EXERCISE PROMPT → Below is a listing; return it in full, exactly as it appears.
-------- SUPPLIED DATA --------
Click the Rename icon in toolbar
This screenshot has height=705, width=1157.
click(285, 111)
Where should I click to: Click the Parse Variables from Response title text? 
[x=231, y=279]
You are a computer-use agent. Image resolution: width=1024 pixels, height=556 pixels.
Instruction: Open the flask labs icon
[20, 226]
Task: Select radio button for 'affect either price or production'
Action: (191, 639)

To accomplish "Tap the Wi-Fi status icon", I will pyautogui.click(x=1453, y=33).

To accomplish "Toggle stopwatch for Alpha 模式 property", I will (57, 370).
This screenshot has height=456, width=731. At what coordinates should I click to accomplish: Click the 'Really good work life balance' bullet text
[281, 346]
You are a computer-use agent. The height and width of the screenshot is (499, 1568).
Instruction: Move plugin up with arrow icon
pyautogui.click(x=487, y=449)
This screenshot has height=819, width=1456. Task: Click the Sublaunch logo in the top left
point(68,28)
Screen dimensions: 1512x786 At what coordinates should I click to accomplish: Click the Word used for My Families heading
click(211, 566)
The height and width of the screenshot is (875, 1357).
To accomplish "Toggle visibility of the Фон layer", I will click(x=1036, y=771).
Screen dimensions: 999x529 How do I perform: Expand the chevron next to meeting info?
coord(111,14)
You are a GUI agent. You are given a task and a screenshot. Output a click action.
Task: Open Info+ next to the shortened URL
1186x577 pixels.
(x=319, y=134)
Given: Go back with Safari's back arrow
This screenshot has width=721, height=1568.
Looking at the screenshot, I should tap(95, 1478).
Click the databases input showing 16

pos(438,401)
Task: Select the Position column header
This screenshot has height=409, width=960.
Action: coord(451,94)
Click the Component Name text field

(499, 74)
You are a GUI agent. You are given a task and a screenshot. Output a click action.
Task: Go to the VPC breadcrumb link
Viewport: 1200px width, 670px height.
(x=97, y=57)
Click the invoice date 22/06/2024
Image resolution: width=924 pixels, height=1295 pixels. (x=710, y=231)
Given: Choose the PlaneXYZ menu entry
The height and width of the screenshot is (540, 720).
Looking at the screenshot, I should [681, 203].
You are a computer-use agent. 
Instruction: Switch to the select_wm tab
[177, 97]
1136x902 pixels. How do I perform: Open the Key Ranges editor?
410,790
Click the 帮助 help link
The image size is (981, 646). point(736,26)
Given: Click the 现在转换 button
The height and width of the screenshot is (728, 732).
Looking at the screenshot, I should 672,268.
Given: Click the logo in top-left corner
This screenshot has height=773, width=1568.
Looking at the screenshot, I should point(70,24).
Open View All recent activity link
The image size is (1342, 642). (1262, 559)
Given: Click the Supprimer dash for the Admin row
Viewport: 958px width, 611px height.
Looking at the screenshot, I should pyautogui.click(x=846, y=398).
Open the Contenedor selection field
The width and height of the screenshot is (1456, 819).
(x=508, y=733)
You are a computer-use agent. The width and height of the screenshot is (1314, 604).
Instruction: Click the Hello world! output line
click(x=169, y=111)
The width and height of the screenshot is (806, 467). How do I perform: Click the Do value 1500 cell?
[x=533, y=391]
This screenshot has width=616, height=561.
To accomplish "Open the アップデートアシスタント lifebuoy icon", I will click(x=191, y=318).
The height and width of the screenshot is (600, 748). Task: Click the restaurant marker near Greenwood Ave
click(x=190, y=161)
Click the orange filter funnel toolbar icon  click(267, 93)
--------
ANSWER AREA →
Click the Rename icon in toolbar
This screenshot has height=705, width=1157.
click(285, 111)
Where should I click to: Click the Parse Variables from Response title text? 
[x=231, y=279]
You are a computer-use agent. Image resolution: width=1024 pixels, height=556 pixels.
Instruction: Open the flask labs icon
[20, 226]
Task: Select radio button for 'affect either price or production'
Action: (191, 639)

To accomplish "Tap the Wi-Fi status icon", I will pyautogui.click(x=1453, y=33).

To accomplish "Toggle stopwatch for Alpha 模式 property", I will (57, 370).
This screenshot has height=456, width=731. At what coordinates should I click to accomplish: Click the 'Really good work life balance' bullet text
[281, 346]
You are a computer-use agent. The height and width of the screenshot is (499, 1568).
Instruction: Move plugin up with arrow icon
pyautogui.click(x=487, y=449)
This screenshot has height=819, width=1456. Task: Click the Sublaunch logo in the top left
point(68,28)
Screen dimensions: 1512x786 At what coordinates should I click to accomplish: Click the Word used for My Families heading
click(211, 566)
The height and width of the screenshot is (875, 1357).
To accomplish "Toggle visibility of the Фон layer", I will click(x=1036, y=771).
Screen dimensions: 999x529 How do I perform: Expand the chevron next to meeting info?
coord(111,14)
You are a GUI agent. You are given a task and a screenshot. Output a click action.
Task: Open Info+ next to the shortened URL
1186x577 pixels.
(x=319, y=134)
Given: Go back with Safari's back arrow
This screenshot has width=721, height=1568.
Looking at the screenshot, I should tap(95, 1478).
Click the databases input showing 16

pos(438,401)
Task: Select the Position column header
This screenshot has height=409, width=960.
Action: coord(451,94)
Click the Component Name text field

(499, 74)
You are a GUI agent. You are given a task and a screenshot. Output a click action.
Task: Go to the VPC breadcrumb link
Viewport: 1200px width, 670px height.
(x=97, y=57)
Click the invoice date 22/06/2024
Image resolution: width=924 pixels, height=1295 pixels. (x=710, y=231)
Given: Choose the PlaneXYZ menu entry
The height and width of the screenshot is (540, 720).
Looking at the screenshot, I should [681, 203].
You are a computer-use agent. 
Instruction: Switch to the select_wm tab
[177, 97]
1136x902 pixels. How do I perform: Open the Key Ranges editor?
410,790
Click the 帮助 help link
The image size is (981, 646). point(736,26)
Given: Click the 现在转换 button
The height and width of the screenshot is (728, 732).
Looking at the screenshot, I should 672,268.
Given: Click the logo in top-left corner
This screenshot has height=773, width=1568.
Looking at the screenshot, I should point(70,24).
Open View All recent activity link
The image size is (1342, 642). (1262, 559)
Given: Click the Supprimer dash for the Admin row
Viewport: 958px width, 611px height.
Looking at the screenshot, I should pyautogui.click(x=846, y=398).
Open the Contenedor selection field
The width and height of the screenshot is (1456, 819).
(x=508, y=733)
You are a computer-use agent. The width and height of the screenshot is (1314, 604).
Instruction: Click the Hello world! output line
click(x=169, y=111)
The width and height of the screenshot is (806, 467). How do I perform: Click the Do value 1500 cell?
[x=533, y=391]
This screenshot has width=616, height=561.
To accomplish "Open the アップデートアシスタント lifebuoy icon", I will click(x=191, y=318).
The height and width of the screenshot is (600, 748). Task: Click the restaurant marker near Greenwood Ave
click(x=190, y=161)
Click the orange filter funnel toolbar icon  click(267, 93)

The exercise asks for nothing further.